2007-12-19
Why setuid scripts are fundamentally a bad idea
The real problem with setuid scripts on Unix is not that writing secure shell scripts is challenging and obscure, it is that they are fundamentally insecure because of how the kernel runs them. While the kernel runs programs by directly loading them into memory, it runs scripts by running the script's interpreter with the filename of the script, leaving it up to the interpreter to read and execute the script itself. As is normal on Unix, there is nothing that keeps what file the filename points to the same between these two steps.
In other words, there is no way to guarantee that what the interpreter reads is the same script that the kernel gave setuid permissions to; it might be some other script that an attacker put in place in the time between the kernel starting the (setuid) interpreter and the interpreter opening and reading the file.
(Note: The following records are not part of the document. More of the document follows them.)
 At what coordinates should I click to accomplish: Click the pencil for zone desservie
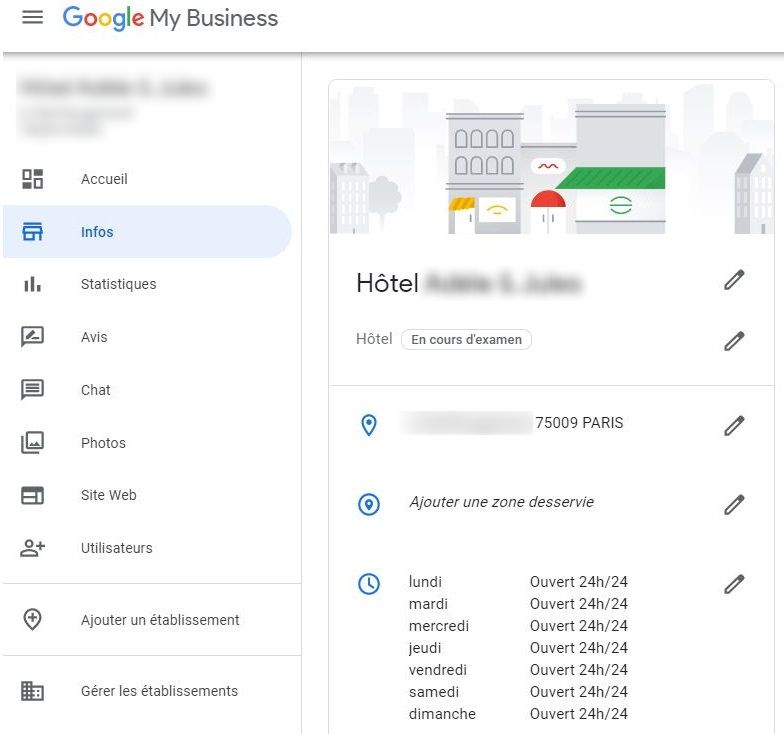tap(734, 505)
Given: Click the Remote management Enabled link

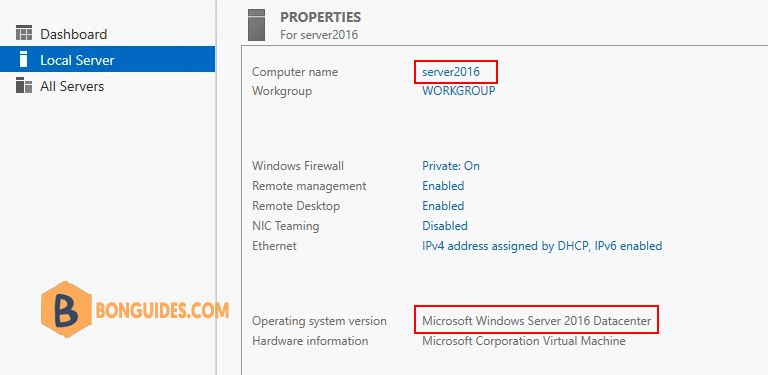Looking at the screenshot, I should [x=443, y=186].
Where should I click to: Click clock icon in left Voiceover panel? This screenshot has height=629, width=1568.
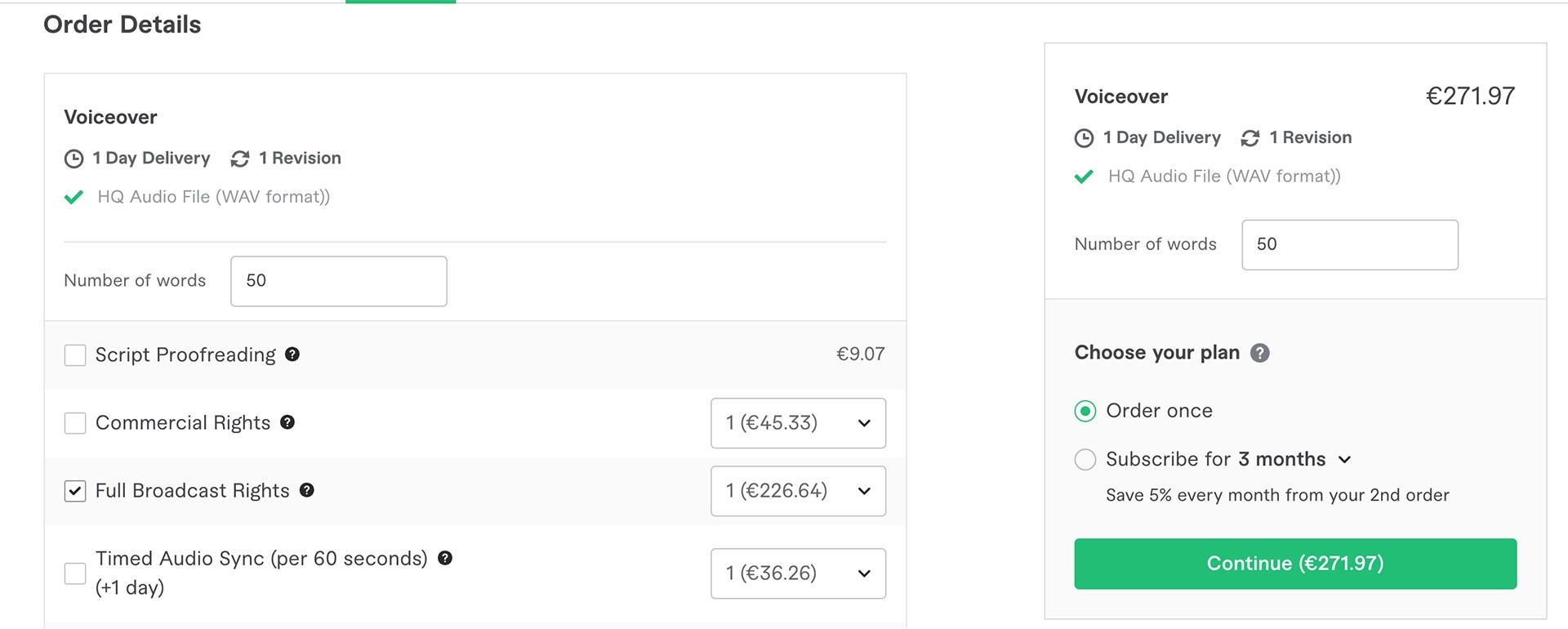click(74, 158)
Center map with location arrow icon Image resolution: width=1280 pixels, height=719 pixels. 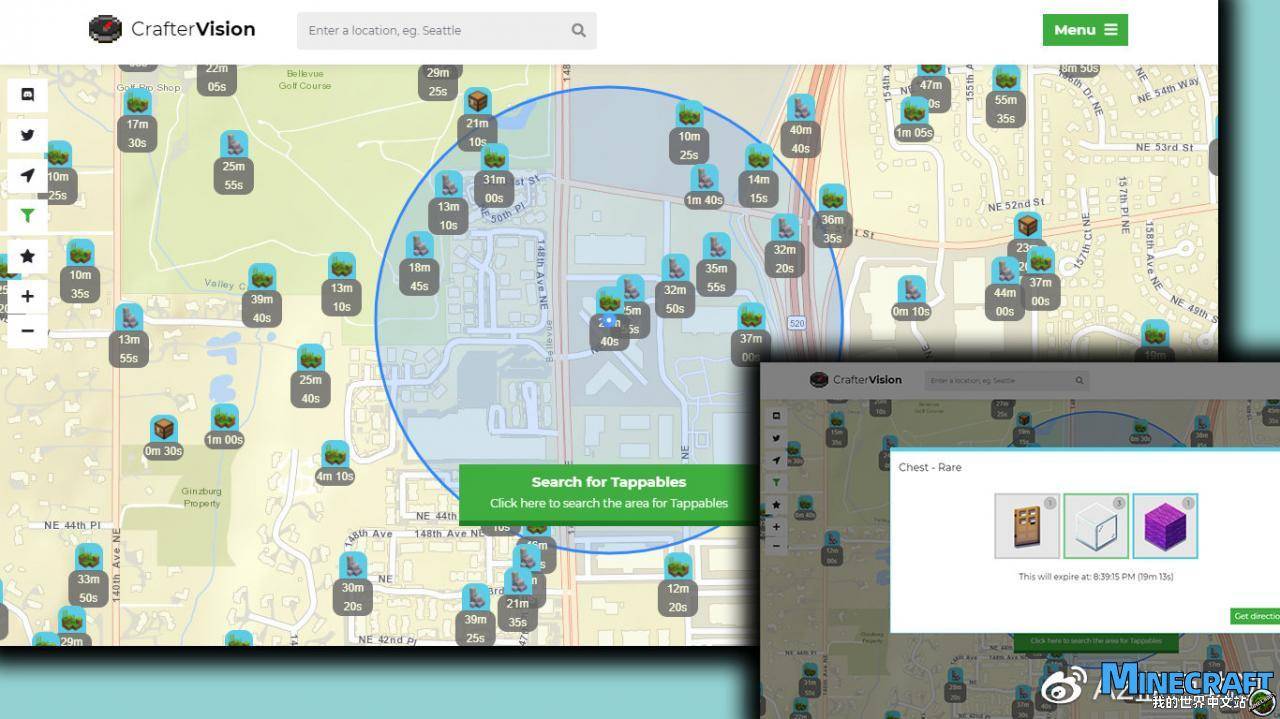tap(28, 175)
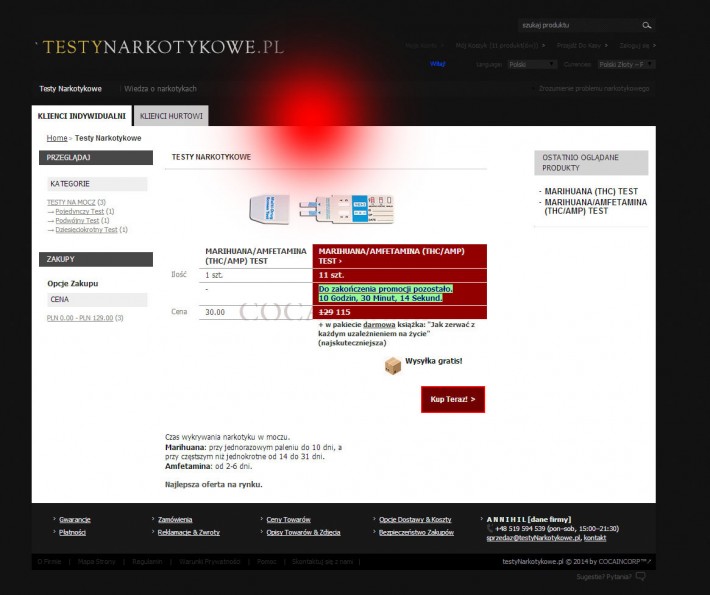The height and width of the screenshot is (595, 710).
Task: Click the drug test product image
Action: pos(321,209)
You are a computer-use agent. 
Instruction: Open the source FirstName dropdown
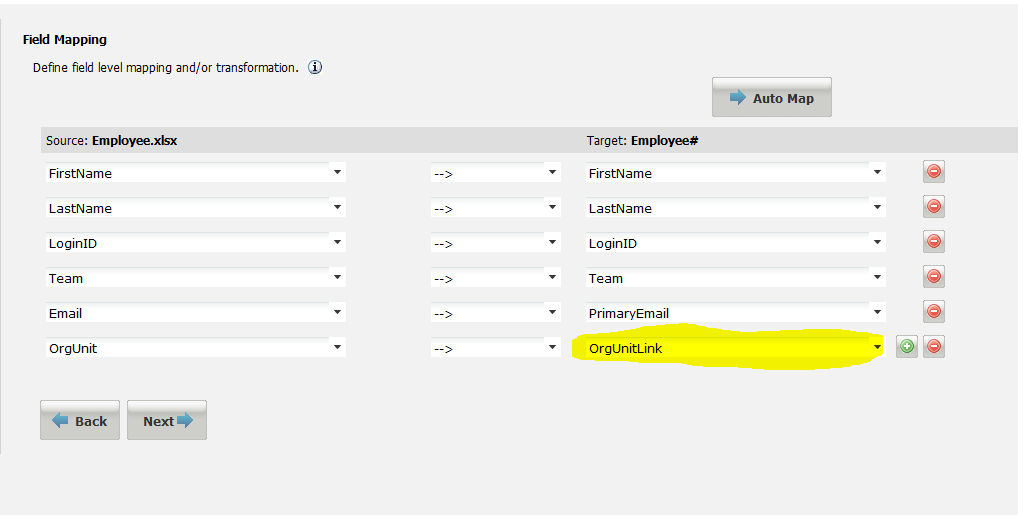tap(337, 172)
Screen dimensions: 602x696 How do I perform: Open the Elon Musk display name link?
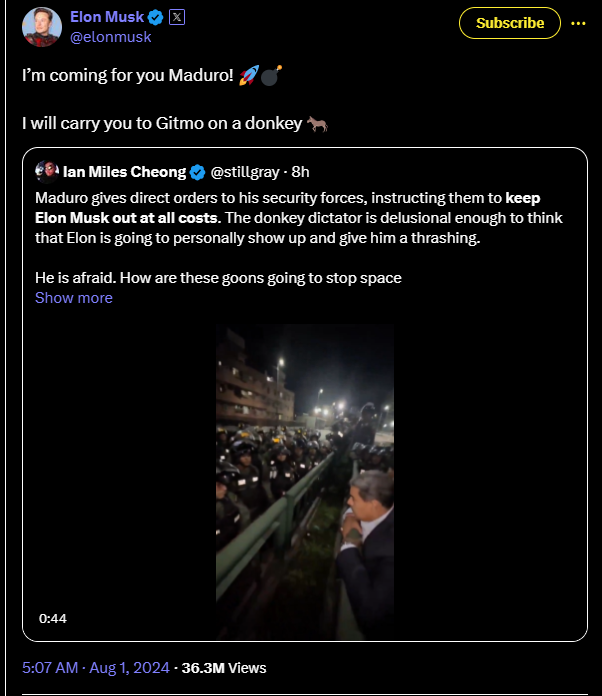point(107,18)
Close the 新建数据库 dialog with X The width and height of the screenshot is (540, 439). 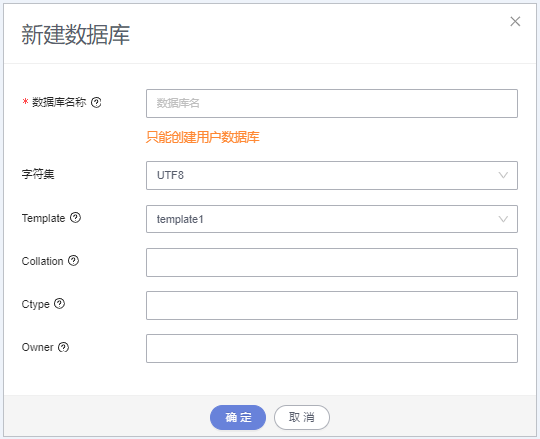pos(515,21)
Since this is a direct consequence of sensible and long-standing
decisions about how to run scripts, Unix can't work around the problem
in general without creating incompatibilities. Nor can the problem be
fixed in the interpreters alone by having them fstat()
the opened
script's file descriptor and refusing to work unless it has appropriate
privileges, because this breaks exec()
'ing scripts from a setuid
program.
The best solution would be for the kernel to directly pass the file
descriptor of the script that it already has to the interpreter. The
command line filename would remain, but in fd-aware interpreters would
only be used for $0
or the equivalent. However, this would require new
fd-aware interpreters, which would be specific to the Unix variant that
did this, and the demand for general setuid script support is low (to
put it one way).
How x86 Linux executes ELF programs
Yesterday I said that the kernel directly executes programs in place. Because I feel like walking through the details, here is what the kernel does to start ELF programs on x86 Linux; for simplicity, I'm going to talk about 32-bit programs.
- First, the kernel maps the program's text, data, and BSS into memory. Almost all
programs require these to be mapped at fixed addresses
starting from 0x08048000 (128 Mb) and going on up.
- if the program is dynamically linked, the kernel also maps
the dynamic linker's text, data, and BSS into memory. Dynamic
linkers are generally willing to be loaded anywhere in memory,
so they get wedged into the first spot the kernel considers
available.
(ELF executables specify the full path of their dynamic linker, which is confusingly called the 'ELF interpreter' in various places.)
- the kernel sticks an 'auxiliary table' of various information on the top of the stack.
- the environment and the arguments are copied into the stack.
If the program is statically linked, the kernel sets the user-level program counter for the process to the start address in the program's ELF header, which is somewhere after 0x08048000. When the kernel returns back to user space, the program will wind up running directly.
(What the start address is depends on how much stuff has to go at the start of the program's text area, so it varies from program to program.)
If the program is dynamically linked, the kernel instead sets the program counter to the start address of the dynamic linker, and the process will start running the dynamic linker's code directly. The dynamic linker uses information in the auxiliary table to find the real program's code and data, and eventually start it.
(From this we can see how calling the dynamic linker an 'interpreter' is a misnomer; it works nothing like an interpreter for a script, although it is a regular ELF executable.)
Technically, you could make dynamically linked ELF executables that contained no actual machine code but instead had a 'dynamic linker' that actually was an interpreter. However, this would be tricky to pull off, because dynamic linkers cannot themselves be dynamically linked, so your interpreter would need either to not use any shared libraries (including the normal C and Unix runtime) or to bootstrap the regular dynamic linker somehow.